Tuesday, January 26, 2010
The Sweetest Thing
"The sweetest thing in all my life has been the longing — to reach the Mountain, to find the place where all the beauty came from — my country, the place where I ought to have been born." ~CS Lewis, "Til We Have Faces"
It was Thursday night. Dutch was out of town. Both babes were in bed -- at last. I sat up, stubbornly, in my bathrobe and slippers, writing... or, trying to, but the words just wouldn't come. Instead, I became enraptured by the music of Regina Spektor...
I happened upon one particular video (!) featuring an incandescently blue-eyed Ms. Spekter, her tousled head full of black curls, sitting on a hillside beneath a brilliantly blue sky, pounding away on her piano...
All at once, inexplicably, I began to cry. And once I started crying I couldn't stop.
What was it, I asked myself, that was arousing so much emotion?
Was it the sheer beauty of the setting - a landscape entirely unobstructed by manmade ugliness? Was it the impact of seeing someone - a woman, about my age - applying her talent for music in such an extraordinary way?
Or was I merely jealous of her powers of expression, wishing I could cast off my own shortcomings and constraints, banish the dumb hesitation, the awkward fumblings, and speak the words which burn in my soul like embers? Was that why I was crying?
"If only you could..." a voice seemed to whisper,"...then you would be..." - what - satisfied? content?

(AIM OF THE TASK)
In the blog post, what was the writer wearing while sitting up on Thursday night?

(INFORMATION GIVEN)
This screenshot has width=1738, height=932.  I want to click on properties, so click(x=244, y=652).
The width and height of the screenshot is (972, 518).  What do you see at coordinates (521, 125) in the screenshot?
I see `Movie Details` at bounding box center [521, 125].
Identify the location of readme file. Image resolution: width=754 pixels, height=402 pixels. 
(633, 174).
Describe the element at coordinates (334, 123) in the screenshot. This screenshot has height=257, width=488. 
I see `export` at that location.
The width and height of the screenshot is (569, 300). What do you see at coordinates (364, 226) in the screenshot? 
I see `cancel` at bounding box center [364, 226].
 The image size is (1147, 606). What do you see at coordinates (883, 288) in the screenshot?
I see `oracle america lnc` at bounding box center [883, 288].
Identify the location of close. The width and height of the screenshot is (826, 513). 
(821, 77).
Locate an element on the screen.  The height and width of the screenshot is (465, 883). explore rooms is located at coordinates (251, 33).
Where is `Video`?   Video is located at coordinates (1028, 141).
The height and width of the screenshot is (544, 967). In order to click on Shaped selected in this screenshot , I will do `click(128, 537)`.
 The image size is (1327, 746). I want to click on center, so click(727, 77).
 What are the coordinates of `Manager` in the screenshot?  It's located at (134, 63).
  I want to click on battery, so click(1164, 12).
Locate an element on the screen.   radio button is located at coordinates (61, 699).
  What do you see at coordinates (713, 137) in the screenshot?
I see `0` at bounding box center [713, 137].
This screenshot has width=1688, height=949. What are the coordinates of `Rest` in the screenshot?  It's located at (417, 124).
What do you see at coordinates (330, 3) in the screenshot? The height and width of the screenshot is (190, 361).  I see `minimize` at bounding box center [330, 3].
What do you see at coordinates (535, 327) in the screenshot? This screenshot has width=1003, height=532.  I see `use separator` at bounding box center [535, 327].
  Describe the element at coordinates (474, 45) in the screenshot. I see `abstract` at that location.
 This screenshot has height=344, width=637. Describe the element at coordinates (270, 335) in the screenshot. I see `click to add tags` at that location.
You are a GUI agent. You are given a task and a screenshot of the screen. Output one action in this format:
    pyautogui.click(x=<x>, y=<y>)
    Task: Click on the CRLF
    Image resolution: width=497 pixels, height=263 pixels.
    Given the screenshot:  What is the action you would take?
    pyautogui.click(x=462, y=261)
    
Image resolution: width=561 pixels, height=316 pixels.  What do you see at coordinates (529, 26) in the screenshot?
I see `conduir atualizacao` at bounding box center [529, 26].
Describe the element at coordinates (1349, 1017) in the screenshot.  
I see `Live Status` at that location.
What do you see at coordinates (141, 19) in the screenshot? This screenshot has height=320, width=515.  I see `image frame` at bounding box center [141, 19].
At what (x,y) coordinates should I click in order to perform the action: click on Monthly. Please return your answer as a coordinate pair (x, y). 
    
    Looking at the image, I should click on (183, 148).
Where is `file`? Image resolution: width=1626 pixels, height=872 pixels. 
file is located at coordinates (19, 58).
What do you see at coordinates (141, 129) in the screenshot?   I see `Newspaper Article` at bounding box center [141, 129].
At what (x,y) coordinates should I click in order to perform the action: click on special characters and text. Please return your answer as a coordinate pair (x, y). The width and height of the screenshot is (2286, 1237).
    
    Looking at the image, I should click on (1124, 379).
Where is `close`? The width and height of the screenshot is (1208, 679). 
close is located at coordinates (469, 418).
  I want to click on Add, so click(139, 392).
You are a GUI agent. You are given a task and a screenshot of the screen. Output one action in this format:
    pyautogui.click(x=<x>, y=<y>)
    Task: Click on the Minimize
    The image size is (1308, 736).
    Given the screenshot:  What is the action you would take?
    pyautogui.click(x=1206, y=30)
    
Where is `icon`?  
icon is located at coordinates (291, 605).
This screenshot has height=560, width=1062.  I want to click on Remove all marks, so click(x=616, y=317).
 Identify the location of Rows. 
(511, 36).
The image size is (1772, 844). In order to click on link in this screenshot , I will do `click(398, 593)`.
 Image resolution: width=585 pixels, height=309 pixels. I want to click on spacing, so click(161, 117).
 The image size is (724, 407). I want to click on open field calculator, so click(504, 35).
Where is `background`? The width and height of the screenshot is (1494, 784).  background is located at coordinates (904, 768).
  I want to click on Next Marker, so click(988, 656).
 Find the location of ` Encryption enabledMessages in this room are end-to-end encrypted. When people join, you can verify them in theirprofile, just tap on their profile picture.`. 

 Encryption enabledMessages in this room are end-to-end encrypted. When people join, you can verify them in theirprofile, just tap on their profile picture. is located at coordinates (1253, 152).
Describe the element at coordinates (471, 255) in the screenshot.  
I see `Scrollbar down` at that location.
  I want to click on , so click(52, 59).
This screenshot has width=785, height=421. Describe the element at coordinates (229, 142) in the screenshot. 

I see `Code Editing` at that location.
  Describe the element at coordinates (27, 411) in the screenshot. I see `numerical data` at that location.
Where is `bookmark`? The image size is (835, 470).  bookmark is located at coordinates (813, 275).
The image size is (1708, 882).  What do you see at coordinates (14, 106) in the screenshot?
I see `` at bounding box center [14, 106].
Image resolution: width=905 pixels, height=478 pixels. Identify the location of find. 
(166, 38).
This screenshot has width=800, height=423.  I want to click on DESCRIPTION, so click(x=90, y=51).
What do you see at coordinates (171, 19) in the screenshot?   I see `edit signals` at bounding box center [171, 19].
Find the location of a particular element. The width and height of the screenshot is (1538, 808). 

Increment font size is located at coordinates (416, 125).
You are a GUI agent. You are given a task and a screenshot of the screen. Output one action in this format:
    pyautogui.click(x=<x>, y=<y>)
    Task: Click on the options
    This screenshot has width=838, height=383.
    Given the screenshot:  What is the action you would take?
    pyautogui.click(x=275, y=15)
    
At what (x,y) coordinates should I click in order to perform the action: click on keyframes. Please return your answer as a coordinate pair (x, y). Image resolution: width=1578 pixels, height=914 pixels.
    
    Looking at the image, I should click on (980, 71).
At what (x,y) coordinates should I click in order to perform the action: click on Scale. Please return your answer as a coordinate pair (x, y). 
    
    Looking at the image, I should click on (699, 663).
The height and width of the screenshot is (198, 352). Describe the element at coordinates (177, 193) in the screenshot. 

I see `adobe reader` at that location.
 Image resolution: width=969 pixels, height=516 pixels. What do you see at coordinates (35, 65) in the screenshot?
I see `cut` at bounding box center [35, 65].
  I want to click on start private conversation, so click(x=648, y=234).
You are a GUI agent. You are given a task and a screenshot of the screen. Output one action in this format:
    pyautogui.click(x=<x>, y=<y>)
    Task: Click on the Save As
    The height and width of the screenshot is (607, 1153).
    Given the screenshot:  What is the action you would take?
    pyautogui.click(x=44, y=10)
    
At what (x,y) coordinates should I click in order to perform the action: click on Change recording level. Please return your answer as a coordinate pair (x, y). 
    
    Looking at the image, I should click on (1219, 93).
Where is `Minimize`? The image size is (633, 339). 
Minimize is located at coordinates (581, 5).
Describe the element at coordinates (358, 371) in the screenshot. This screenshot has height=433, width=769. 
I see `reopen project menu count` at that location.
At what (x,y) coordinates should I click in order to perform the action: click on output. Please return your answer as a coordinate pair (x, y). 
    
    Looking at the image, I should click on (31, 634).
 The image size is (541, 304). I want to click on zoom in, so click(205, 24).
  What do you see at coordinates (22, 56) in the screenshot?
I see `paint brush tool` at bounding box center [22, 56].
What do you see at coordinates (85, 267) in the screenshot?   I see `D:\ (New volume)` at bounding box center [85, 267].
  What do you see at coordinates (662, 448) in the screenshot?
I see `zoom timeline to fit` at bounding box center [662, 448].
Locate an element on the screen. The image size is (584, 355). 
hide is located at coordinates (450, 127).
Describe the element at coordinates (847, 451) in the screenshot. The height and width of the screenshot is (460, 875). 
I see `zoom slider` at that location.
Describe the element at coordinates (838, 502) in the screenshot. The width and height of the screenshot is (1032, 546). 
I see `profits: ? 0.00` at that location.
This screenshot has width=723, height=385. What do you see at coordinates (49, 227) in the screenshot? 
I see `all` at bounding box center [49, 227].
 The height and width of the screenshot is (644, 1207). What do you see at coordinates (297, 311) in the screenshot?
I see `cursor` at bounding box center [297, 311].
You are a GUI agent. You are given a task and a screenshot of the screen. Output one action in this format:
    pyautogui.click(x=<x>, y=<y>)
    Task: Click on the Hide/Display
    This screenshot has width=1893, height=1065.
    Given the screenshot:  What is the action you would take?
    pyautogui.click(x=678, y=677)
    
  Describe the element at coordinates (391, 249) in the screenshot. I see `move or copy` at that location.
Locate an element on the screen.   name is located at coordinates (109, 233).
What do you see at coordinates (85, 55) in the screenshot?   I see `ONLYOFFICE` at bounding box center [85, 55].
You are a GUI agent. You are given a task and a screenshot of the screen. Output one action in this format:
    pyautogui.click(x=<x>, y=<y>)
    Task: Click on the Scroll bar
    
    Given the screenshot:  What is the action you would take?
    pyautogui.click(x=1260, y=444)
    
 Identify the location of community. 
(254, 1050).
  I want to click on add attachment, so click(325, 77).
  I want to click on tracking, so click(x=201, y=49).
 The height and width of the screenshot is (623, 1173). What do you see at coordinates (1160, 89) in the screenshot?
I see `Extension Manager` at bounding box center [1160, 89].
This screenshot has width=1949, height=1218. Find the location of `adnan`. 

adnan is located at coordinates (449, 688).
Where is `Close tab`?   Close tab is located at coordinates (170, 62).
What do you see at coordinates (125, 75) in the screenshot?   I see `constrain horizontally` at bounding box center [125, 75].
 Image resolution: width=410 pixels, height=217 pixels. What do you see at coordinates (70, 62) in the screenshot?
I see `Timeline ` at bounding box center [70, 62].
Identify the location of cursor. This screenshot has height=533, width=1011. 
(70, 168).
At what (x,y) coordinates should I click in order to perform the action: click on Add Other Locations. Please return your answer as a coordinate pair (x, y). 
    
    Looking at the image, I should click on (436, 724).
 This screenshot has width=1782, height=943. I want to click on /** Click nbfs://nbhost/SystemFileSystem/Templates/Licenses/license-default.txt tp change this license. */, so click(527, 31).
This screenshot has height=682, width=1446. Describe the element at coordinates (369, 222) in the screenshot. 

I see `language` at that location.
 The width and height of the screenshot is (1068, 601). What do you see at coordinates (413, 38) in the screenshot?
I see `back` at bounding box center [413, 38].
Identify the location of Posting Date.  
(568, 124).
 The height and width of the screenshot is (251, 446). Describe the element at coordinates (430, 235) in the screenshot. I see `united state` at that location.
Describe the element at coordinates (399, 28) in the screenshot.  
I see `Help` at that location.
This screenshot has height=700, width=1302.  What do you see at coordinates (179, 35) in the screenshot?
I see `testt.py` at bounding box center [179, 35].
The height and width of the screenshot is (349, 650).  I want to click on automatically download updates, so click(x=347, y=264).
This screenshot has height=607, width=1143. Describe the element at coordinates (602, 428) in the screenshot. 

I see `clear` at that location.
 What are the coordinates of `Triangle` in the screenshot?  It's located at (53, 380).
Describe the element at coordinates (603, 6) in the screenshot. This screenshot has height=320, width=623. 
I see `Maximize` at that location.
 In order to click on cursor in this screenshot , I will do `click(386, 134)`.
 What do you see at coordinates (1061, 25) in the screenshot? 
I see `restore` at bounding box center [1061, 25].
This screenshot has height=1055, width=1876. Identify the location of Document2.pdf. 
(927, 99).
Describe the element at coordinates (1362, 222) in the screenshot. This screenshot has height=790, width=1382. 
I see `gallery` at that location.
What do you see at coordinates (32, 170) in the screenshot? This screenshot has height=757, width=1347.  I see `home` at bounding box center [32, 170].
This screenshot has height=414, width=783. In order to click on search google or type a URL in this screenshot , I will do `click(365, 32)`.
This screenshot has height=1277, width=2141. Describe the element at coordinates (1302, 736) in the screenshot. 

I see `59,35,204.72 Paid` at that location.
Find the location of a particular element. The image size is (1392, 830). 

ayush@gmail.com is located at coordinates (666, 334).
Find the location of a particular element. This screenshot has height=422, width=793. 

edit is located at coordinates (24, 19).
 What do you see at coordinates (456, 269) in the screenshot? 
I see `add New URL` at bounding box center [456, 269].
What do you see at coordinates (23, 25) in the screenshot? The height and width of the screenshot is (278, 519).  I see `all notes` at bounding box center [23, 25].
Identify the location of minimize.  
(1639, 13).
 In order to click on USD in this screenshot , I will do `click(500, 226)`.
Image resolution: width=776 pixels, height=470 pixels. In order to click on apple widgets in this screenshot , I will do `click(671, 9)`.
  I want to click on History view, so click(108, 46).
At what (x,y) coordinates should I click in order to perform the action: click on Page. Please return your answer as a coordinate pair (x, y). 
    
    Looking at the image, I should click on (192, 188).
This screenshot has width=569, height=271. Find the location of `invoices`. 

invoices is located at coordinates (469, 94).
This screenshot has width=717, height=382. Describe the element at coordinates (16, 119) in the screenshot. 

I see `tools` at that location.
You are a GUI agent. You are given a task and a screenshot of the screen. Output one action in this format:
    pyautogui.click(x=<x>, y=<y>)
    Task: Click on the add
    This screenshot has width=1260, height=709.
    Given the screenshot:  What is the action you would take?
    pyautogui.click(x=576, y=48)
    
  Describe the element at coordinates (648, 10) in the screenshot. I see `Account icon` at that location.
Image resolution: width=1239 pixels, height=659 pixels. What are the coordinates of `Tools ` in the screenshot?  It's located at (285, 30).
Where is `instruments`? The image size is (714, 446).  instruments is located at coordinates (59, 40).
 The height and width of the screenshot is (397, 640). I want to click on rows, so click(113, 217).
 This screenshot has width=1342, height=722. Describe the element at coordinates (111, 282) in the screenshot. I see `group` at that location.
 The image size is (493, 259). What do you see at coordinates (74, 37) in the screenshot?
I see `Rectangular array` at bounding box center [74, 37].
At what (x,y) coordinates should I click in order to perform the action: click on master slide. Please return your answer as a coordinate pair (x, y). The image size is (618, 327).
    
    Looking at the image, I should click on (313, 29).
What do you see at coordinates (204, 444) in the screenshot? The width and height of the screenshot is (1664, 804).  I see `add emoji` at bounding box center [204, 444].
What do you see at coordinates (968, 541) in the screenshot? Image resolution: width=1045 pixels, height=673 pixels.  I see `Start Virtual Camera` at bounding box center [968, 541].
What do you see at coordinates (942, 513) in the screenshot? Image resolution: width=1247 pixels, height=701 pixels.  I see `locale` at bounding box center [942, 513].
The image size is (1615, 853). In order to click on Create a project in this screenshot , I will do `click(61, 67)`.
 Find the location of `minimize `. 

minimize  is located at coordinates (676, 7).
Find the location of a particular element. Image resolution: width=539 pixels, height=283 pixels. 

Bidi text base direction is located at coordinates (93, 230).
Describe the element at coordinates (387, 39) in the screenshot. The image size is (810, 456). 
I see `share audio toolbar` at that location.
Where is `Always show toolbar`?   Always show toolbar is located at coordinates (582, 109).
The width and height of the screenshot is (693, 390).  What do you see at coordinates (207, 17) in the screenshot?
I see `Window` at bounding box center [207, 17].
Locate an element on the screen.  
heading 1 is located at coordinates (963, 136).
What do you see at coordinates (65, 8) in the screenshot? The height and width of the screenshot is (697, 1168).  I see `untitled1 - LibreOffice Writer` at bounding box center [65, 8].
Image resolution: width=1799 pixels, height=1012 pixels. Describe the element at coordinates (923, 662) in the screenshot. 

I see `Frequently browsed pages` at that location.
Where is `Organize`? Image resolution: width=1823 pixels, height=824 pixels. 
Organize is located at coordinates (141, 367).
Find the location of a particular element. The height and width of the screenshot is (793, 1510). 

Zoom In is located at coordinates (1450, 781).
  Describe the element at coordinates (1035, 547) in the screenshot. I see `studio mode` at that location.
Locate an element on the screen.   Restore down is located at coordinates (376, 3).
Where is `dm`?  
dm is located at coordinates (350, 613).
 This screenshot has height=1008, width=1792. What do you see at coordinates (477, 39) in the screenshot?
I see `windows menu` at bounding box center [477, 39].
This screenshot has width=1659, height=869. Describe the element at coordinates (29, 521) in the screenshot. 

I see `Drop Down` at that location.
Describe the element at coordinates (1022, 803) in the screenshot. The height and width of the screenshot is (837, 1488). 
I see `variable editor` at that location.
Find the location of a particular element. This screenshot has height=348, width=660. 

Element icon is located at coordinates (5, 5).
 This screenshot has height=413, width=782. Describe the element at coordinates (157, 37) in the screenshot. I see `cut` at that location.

(COMPLETED EXERCISE)
A bathrobe and slippers.